Australia should move towards a model of free tertiary education and universal basic income, along with paid work internships and improved ‘pathways’ between education and work.
These suggestions for action came out of a meeting of community members and researchers from the University of Melbourne. In the second of a series of Public Interactive Learning Labs held by the Melbourne School of Government, researchers from diverse backgrounds worked with community members to explore ways to improve outcomes for young people.
Youth unemployment rates are generally of concern for the broader public. Dr Dina Bowman explained the statistics that are used to provide unemployment rates can be presented in a variety of ways. The groups that we traditionally see as youth, 15-24-year olds, may be expanding as young people find it harder to gain full-time employment with an undergraduate degree.
Shirley Jackson showed that it takes an average of four years and eight months to find full time work after education.
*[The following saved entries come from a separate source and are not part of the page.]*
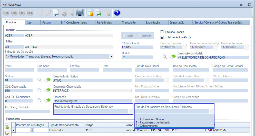Switch to the Fatura tab

tap(46, 22)
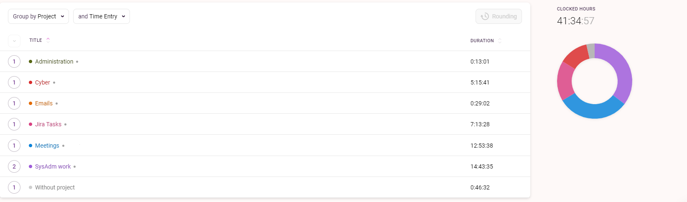Click the Rounding clock icon
This screenshot has width=687, height=202.
485,16
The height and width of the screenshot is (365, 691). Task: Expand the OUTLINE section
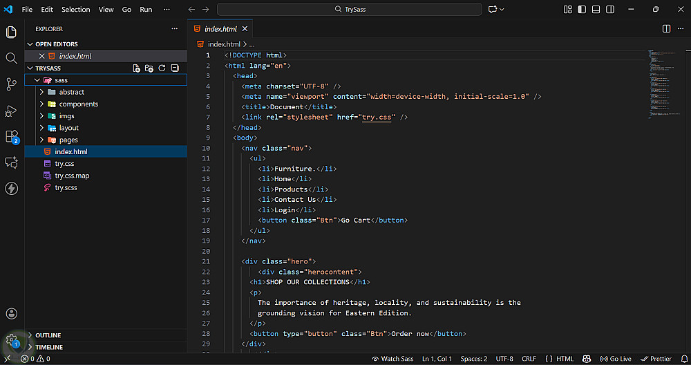coord(48,335)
While participation rates for teenagers is quite low at just over 50 percent; the number of those who want to work but are unemployed is quite high, at just under twenty percent.
Professor Paul Kofman explained that underemployment and media negativity is affecting young people, and specifically that Australian youth are amongst the most pessimistic in the world about their chances of having the future that they want. He indicated the level of gloom amongst our young people contrasted sharply with the statistics showing that we are in a better situation than most other countries.
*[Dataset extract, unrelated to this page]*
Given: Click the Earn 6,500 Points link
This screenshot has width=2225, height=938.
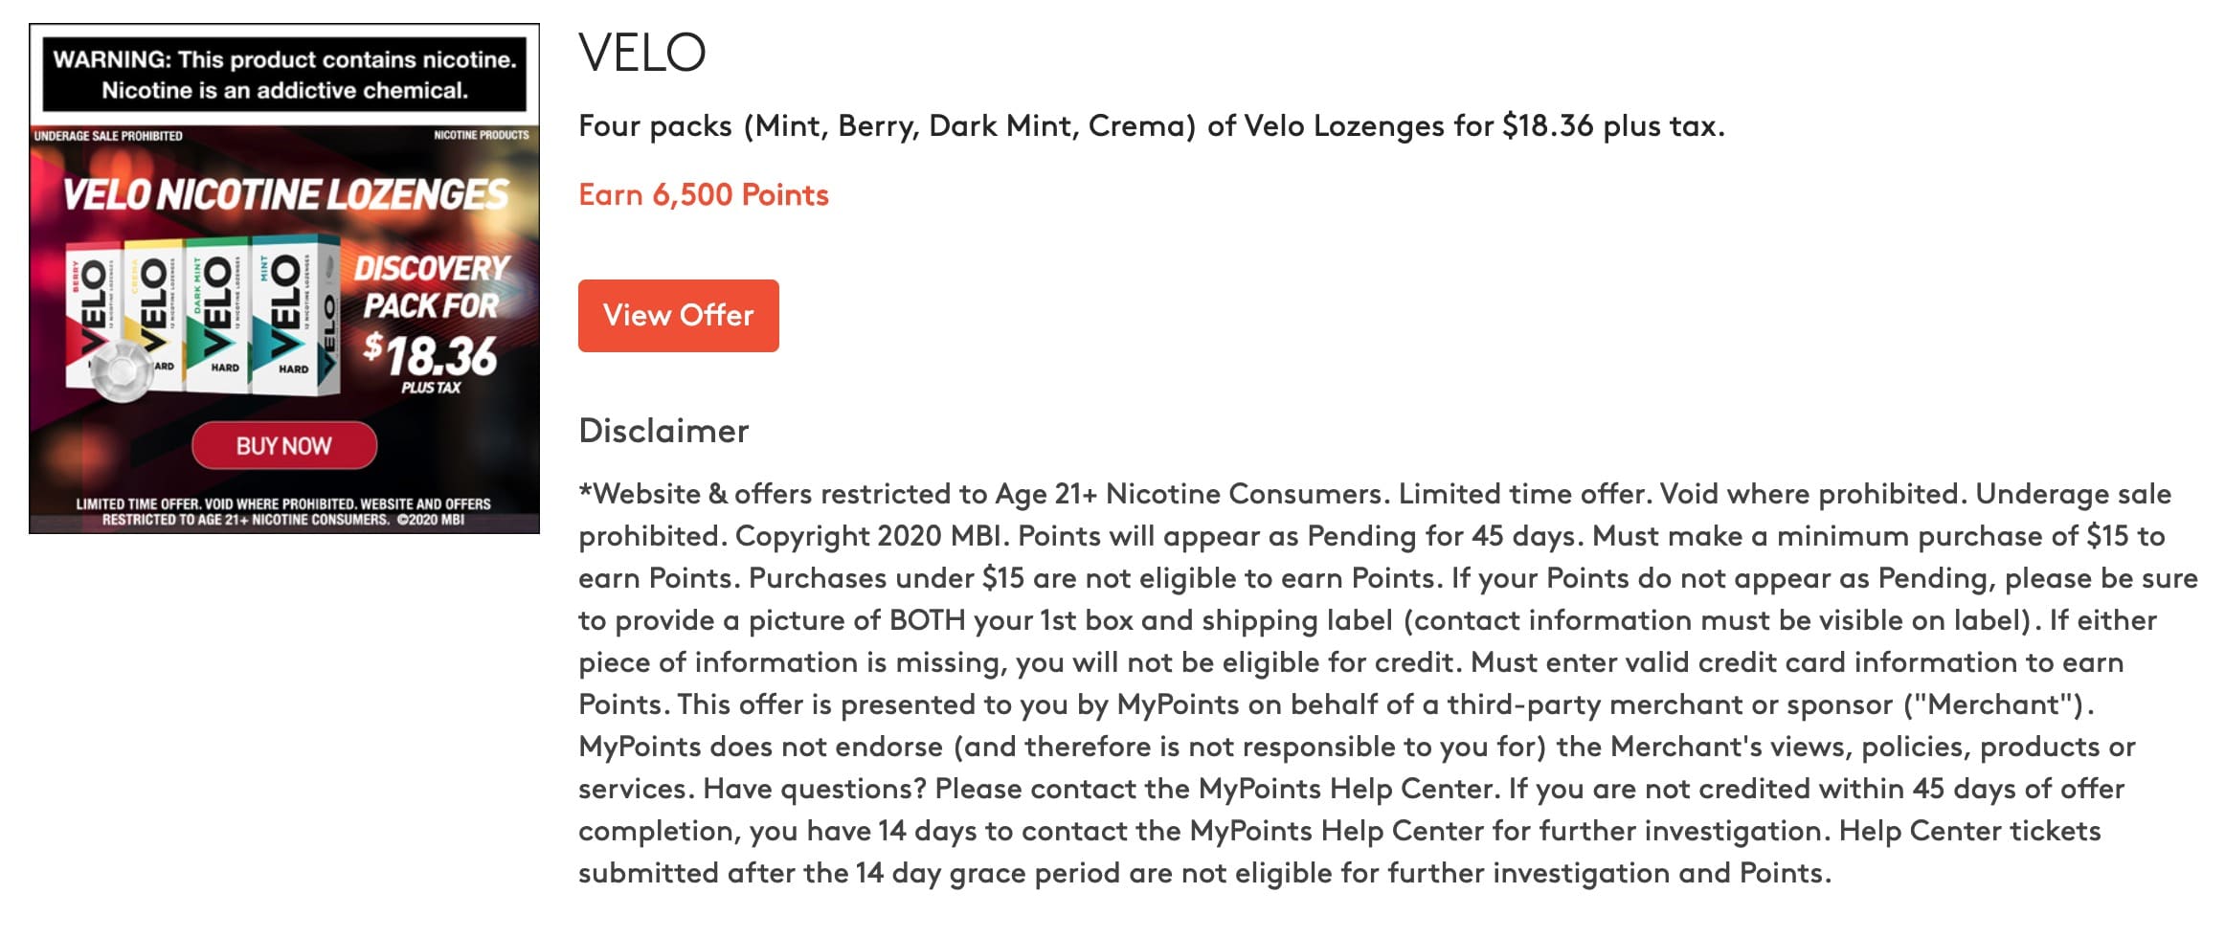Looking at the screenshot, I should [x=704, y=194].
While there are jobs being created in Australia and there are jobs that young people can take up, many of them are not in areas that are considered to be ‘lifetime trades’ but are more likely to be insecure retail and hospitality positions.
While it is uncontroversial that young people want employment, Dr Dan Woodman has been exploring what sort of employment young people want. His results indicate that young people are most concerned about having secure work and would prefer full-time jobs to part-time employment.
This generation is less concerned with positional status than previous generations but are demanding more flexible work hours. The surprise is that for a generation who are concerned about job security and pay and conditions, they have little truck with the unions that might bring about the conditions that they want.
While many young people are working and studying at the same time the reward for investing in tertiary education takes a long time. The audience noted that there seems to be an unrealistic expectation by employers of not needing to train young employees and that they will arrive with all the skills that they need.
On this basis, and in reflecting on the rise unpaid internships as a ‘rite of passage’, the audience decided that an education to employment pathway that included paid internships would be a positive step forward in policy. This would also avoid the trap of only those young people who can afford an unpaid internship getting a continuing secure position.
Ms Jackson discussed the Active labour market policy which aims to reduce structural unemployment, grow skills and increase social inclusion. This model is applied in many of the Nordic countries. While these countries have higher youth unemployment rates than Australia currently has, the length of unemployment period tends to be significantly shorter with young people generally unemployed for less than six months.
These countries have a pattern of skills matching, free tertiary education and adequate (rather than austere) living allowances for the unemployed, paid for through higher taxation.
The model of active labour market policy appealed to the audience, despite the higher youth unemployment rates experienced under this model. It was seen that having the skills to work, and therefore being employable and maintaining good self-esteem and mental health could be key factors in avoiding long term unemployment.